Problem requirements ->
The answer must be the full listing, reproduced word for word.

Source data ->

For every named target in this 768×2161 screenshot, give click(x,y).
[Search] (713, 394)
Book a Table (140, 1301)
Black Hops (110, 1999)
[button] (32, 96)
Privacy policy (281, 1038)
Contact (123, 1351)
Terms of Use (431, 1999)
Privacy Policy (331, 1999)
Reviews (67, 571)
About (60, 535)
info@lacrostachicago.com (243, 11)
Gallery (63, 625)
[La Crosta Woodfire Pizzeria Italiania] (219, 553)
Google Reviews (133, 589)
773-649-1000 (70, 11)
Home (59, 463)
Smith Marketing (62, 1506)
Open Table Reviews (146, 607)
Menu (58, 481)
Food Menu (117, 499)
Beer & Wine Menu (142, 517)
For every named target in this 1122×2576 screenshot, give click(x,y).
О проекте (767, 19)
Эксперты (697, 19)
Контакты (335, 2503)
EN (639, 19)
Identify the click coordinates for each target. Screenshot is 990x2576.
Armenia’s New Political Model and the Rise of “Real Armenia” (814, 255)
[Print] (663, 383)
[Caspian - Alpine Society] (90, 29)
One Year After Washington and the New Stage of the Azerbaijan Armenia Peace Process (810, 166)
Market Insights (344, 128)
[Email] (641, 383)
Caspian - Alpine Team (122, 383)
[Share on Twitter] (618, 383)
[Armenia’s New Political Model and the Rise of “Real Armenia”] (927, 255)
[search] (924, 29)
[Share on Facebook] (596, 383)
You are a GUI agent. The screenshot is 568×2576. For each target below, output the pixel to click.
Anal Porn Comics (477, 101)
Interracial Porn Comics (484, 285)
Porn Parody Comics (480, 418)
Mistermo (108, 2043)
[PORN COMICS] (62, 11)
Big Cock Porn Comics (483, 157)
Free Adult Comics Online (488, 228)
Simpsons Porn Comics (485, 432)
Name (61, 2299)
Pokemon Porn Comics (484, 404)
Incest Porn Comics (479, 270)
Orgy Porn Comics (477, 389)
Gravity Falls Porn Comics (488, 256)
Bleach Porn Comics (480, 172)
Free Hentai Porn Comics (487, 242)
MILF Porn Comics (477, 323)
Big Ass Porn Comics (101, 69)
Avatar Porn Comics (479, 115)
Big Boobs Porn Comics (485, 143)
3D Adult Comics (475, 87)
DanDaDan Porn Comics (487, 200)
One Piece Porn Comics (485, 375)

Answer box ->
For every named target in this 768×2161 screenshot, give click(x,y).
[Search] (713, 394)
Book a Table (140, 1301)
Black Hops (110, 1999)
[button] (32, 96)
Privacy policy (281, 1038)
Contact (123, 1351)
Terms of Use (431, 1999)
Privacy Policy (331, 1999)
Reviews (67, 571)
About (60, 535)
info@lacrostachicago.com (243, 11)
Gallery (63, 625)
[La Crosta Woodfire Pizzeria Italiania] (219, 553)
Google Reviews (133, 589)
773-649-1000 (70, 11)
Home (59, 463)
Smith Marketing (62, 1506)
Open Table Reviews (146, 607)
Menu (58, 481)
Food Menu (117, 499)
Beer & Wine Menu (142, 517)
For every named target in this 1122×2576 screenshot, give click(x,y).
О проекте (767, 19)
Эксперты (697, 19)
Контакты (335, 2503)
EN (639, 19)
Identify the click coordinates for each target. Screenshot is 990x2576.
Armenia’s New Political Model and the Rise of “Real Armenia” (814, 255)
[Print] (663, 383)
[Caspian - Alpine Society] (90, 29)
One Year After Washington and the New Stage of the Azerbaijan Armenia Peace Process (810, 166)
Market Insights (344, 128)
[Email] (641, 383)
Caspian - Alpine Team (122, 383)
[Share on Twitter] (618, 383)
[Armenia’s New Political Model and the Rise of “Real Armenia”] (927, 255)
[search] (924, 29)
[Share on Facebook] (596, 383)
You are a GUI agent. The screenshot is 568×2576. For each target below, output the pixel to click.
Anal Porn Comics (477, 101)
Interracial Porn Comics (484, 285)
Porn Parody Comics (480, 418)
Mistermo (108, 2043)
[PORN COMICS] (62, 11)
Big Cock Porn Comics (483, 157)
Free Adult Comics Online (488, 228)
Simpsons Porn Comics (485, 432)
Name (61, 2299)
Pokemon Porn Comics (484, 404)
Incest Porn Comics (479, 270)
Orgy Porn Comics (477, 389)
Gravity Falls Porn Comics (488, 256)
Bleach Porn Comics (480, 172)
Free Hentai Porn Comics (487, 242)
MILF Porn Comics (477, 323)
Big Ass Porn Comics (101, 69)
Avatar Porn Comics (479, 115)
Big Boobs Porn Comics (485, 143)
3D Adult Comics (475, 87)
DanDaDan Porn Comics (487, 200)
One Piece Porn Comics (485, 375)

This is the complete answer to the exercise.